Inflammation and toxicity related to delivery of Avastin have been suggested as potentially causing IOP spikes. However, microflow imaging showed significant differences in total particle number in samples of Avastin drawn directly from a multidose vial, from the vehicle and from a dose supplied by a compounding pharmacy, Dr. Kahook said. The compounding pharmacy was selected because it [had] supplied doses to a Utah clinic that saw 42 post-injection IOP spikes.

This bears further watching.


November 10, 2009: A Update to the original story posted on October 27th.

I just received a copy of an email alert, Academy Alive, sent to Academy of Ophthalmology members during the recent meeting in San Francisco. One of the excerpts referenced the story above that I had originally sourced from Ocular Surgery News.

Here is more on this potentially troubling story:

Investigations continue into reports of IOP spikes following VEGF inhibitor use

Research is ongoing into the causes of cases of IOP spikes following bevacizumab (Avastin) or ranibizumab (Lucentis) use that have been reported around the United States, Malik Y. Kahook, MD, said at Glaucoma Subspecialty Day on Saturday. An active researcher on this topic, Dr. Kahook said he knows of more than 50 cases of IOP spikes after bevacizumab use and a smaller number after ranibizumab use. He said most of these patients don’t experience obvious inflammation, have no previous history of glaucoma or ocular hypertension, and sustain high IOP levels for weeks or months that often require laser therapy or surgery.

In an effort to elucidate the causes of these IOP elevation cases, Dr. Kahook and his colleagues tested bevacizumab samples from multiple compounding pharmacies and found noticeable variability in the concentration of the active monomer IgG, which in many cases was much less than the expected 25 mg/ml. Further investigations showed that some of the particles were much larger than expected.

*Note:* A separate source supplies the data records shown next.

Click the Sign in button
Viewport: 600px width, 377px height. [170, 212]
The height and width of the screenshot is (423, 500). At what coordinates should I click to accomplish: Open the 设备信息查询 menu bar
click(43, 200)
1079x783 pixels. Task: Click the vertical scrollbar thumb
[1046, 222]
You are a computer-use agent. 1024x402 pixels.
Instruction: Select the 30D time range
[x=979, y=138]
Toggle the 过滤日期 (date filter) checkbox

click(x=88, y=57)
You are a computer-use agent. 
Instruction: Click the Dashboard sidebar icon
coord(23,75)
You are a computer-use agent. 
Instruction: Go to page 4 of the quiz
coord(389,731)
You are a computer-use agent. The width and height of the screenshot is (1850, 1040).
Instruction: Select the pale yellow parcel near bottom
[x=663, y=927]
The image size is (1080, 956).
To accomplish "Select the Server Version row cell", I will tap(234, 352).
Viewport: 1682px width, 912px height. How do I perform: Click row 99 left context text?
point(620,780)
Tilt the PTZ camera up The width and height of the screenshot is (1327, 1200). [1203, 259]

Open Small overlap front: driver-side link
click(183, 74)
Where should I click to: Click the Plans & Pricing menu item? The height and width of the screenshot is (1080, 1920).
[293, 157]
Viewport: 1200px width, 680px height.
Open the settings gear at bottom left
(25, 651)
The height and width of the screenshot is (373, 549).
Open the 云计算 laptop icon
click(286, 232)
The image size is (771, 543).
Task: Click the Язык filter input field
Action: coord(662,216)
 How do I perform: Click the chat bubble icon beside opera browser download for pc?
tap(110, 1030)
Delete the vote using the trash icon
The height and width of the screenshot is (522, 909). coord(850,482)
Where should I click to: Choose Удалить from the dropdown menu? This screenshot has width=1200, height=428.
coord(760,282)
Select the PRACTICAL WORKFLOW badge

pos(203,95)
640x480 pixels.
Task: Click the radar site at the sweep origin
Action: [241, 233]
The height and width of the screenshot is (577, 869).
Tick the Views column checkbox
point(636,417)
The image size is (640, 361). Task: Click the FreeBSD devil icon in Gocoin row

“We believe that these molecules either plug the outflow pathway or may result in subclinical inflammation in the outflow pathway that then leads to elevation in eye pressure,” Dr. Kahook said during an interview. “We do not think that this is an issue with the active IgG monomer of Avastin, and we are not saying that people should stop using Avastin.”

Dr. Kahook recommends further study of the Avastin compounding and shipping processes to ensure greater product consistency between compounding pharmacies and to decrease the chances that high molecular weight adducts cause aqueous outflow obstruction and subsequent IOP elevation in additional patients. Studies are also being conducted to examine the potential link between IOP spikes and ranibizumab use.


Dr. Kahook has previously received research support from Genentech but has not received funding from Genentech for studies on this topic.



Reproduced from Academy Live, October 25, 2009, an e-mail service of the Academy of Ophthalmology to its members.


Q&A

I contacted Dr. Kahook several times asking him to name the five states that he said had reported at least 74 other occurrences; was there an online reference to these other reports; and who was doing the investigation – the FDA, NIH, or Genentech?

He refused to answer, responding that we would have to “await his further publications”.